COUNTRY PROFILES: Case 1: Czech Republic; Case 2: Hungary; Case 3: Poland; Case 4: Slovakia
EARLY IN 2005, Hungary sent out RFPs for a large asset-backed securitization to finance a motorway infrastructure project. The issuer was to be Hungarian motorway operator AAK, and the deal, securitizing cashflows of as much as €3 billion from vignette stickers, which drivers purchase from the motorway operator and display in their car windows in order to travel on the motorway system, was slated to materialize later that year.

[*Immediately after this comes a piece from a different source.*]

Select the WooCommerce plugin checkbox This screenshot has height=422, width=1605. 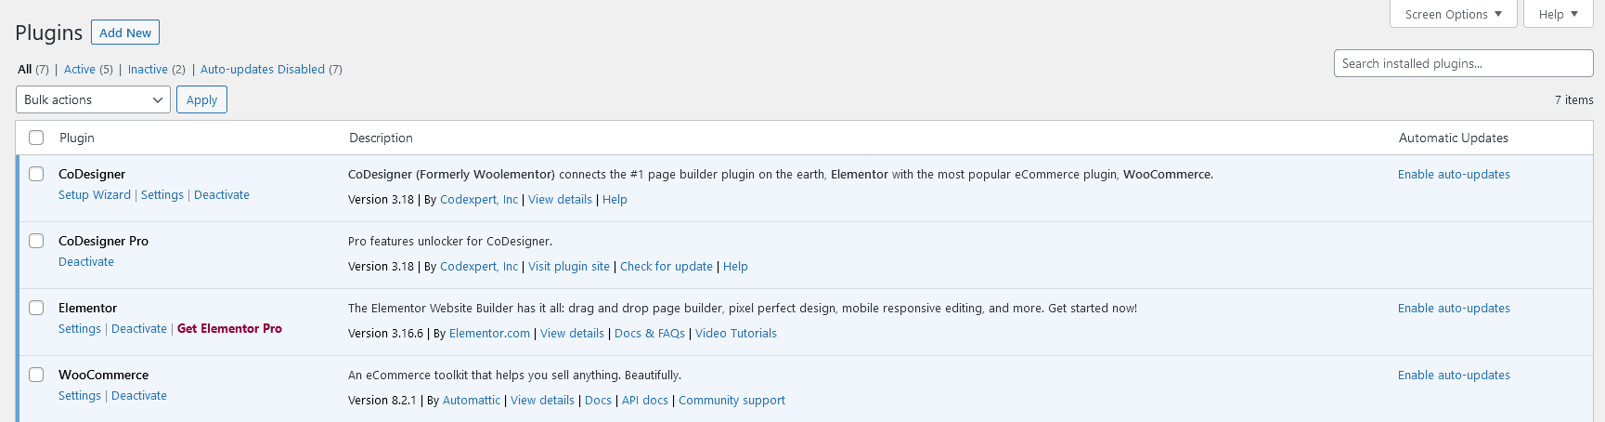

The transaction, though, has never happened. This has not been due to a lack of demand but rather to the intervention of the EU’s statistical agency, Eurostat. As part of wider moves to clamp down on one-off boosts to state budgets generated by asset-backed securitizations, Eurostat decided not to allow more than €11 billion of such financial engineering in Germany and Hungary to qualify for off-budget treatment. Germany had been hoping that its securitization of €8 billion of civil servants’ pension contributions would be able to be shifted off balance sheet.
“Eurostat’s opinion is that this expenditure cannot be excluded from the public accounts, so it will have an impact on the public deficit,” European commissioner for monetary affairs Joaquin Almunia told a press conference in Budapest at the time.